# Basic Cross-Validation Experiment on the ExtraSensory data set with Backend Comparison

## Set up the Notebook

In [None]:
%load_ext autoreload
%autoreload 2
%matplotlib inline

import sys, os
sys.path.insert(0, os.path.abspath('..'))
os.chdir(os.path.abspath('..'))

#Disable multi-threading in NumPy 
os.environ["MKL_NUM_THREADS"] = "1" 
os.environ["NUMEXPR_NUM_THREADS"] = "1" 
os.environ["OMP_NUM_THREADS"] = "1"

## Import modules

In [None]:
from Blocks.data_loader import extrasensory_data_loader
from Blocks.filter import MisingLabelFilter,  MisingDataColumnFilter, Take
from Blocks.imputer import Imputer
from Blocks.normalizer import Normalizer
from Blocks.experimental_protocol import ExpTrainTest, ExpCV, ExpWithin
from Blocks.results_analysis import ResultsConcat, ResultsCVSummarize, DataYieldReport

from sklearn.metrics import accuracy_score, f1_score, precision_score, recall_score 
from sklearn.linear_model import LogisticRegression
from sklearn.model_selection import GridSearchCV
from sklearn import tree
from sklearn.dummy import DummyClassifier

import matplotlib.pyplot as plt

from Workflow.workflow import workflow
import Workflow.compute_graph
import time
import pandas as pd


## Define the workflow

This workflow performs a 5-fold cross-validation experiment on the ExtraSensory data set sleeping prediction task. The model used is logistic regression with a fixed regularization hyper-parameter. The workflow includes a column filter that screens out feature dimensions that are less than 20% observed, and a missing label filter that removes instances without labels. Next, the workflow performs mean imputation followed by feature normalization. Lastly, the cross-validation experiment is run on the pre-processed data set and results are evaluated using four metrics (accuracy, F1, precision and recall). The results from each fold are combined and then summarized.

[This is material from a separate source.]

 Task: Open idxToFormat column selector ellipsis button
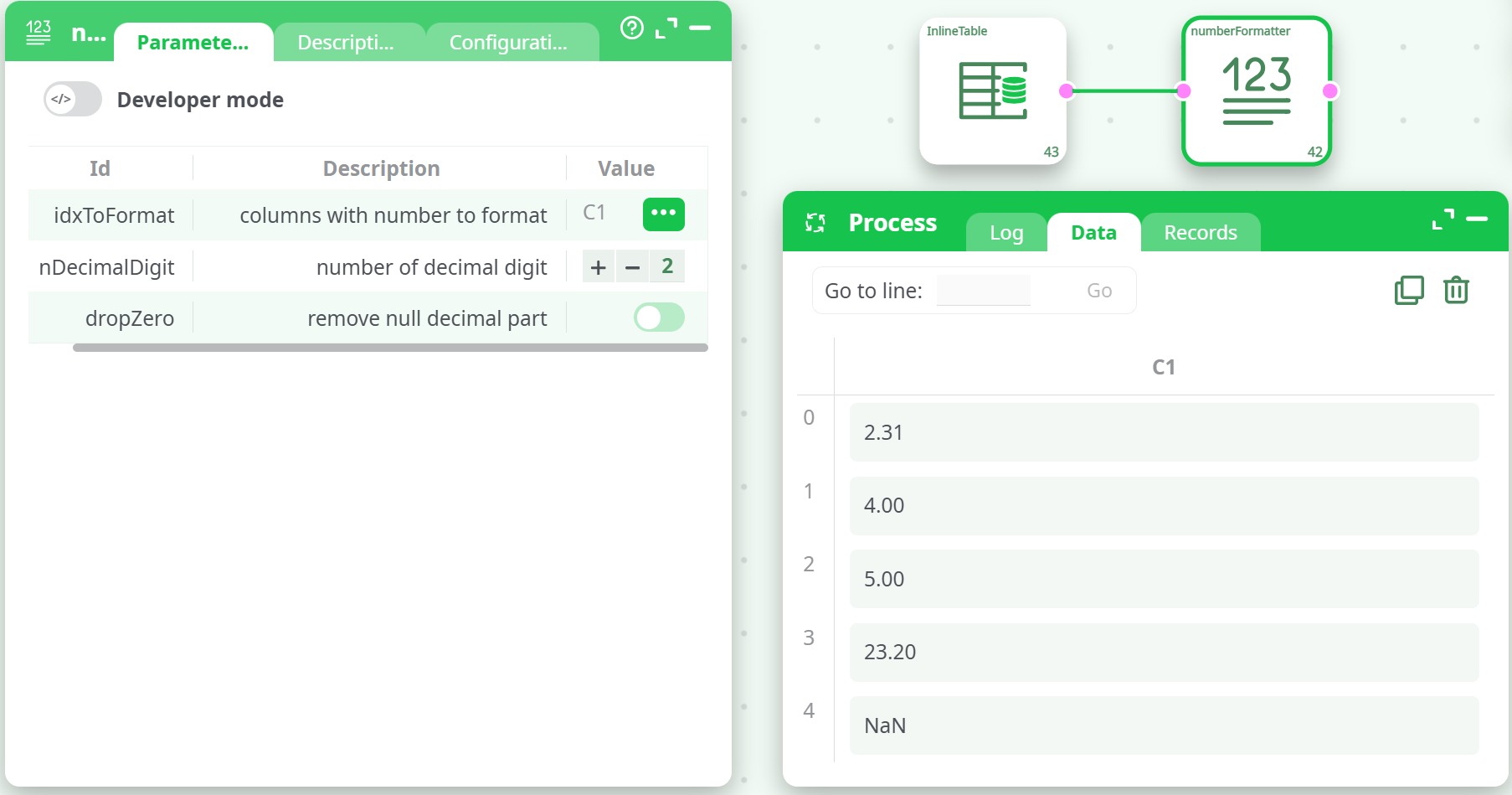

This demonstration compares the run time of three different workflow scheduler backends:  sequential, multithreaded, and multiprocess. 

In [None]:
estimators = {"LR": LogisticRegression(solver="lbfgs",max_iter=100)}

metrics   = [accuracy_score, f1_score, precision_score, recall_score]
df_raw    = extrasensory_data_loader(label="SLEEPING");
df_cf     = MisingDataColumnFilter(df_raw);
df_lf     = MisingLabelFilter(df_cf);
df_imp    = Imputer(df_lf)
df_norm   = Normalizer(df_imp);
res_cv    = ExpCV(df_norm, estimators, metrics=metrics);
res_cat   = ResultsConcat(res_cv)
summary   = ResultsCVSummarize(res_cat)

configs = {#"sequential":[1],
           "multithread":[2,4],
           #"multiprocess":[1,2,4]
          }

results={}
for config in configs:
    for workers in configs[config]:
        
        print(config, workers)
        
        flow=workflow([summary]); 
        start = time.time()
        output=flow.run(backend=config, num_workers=workers, monitor=True, from_scratch=True);
        results[config+"(%d)"%(workers)] = time.time()-start
        print(config, workers, results[config+"(%d)"%(workers)])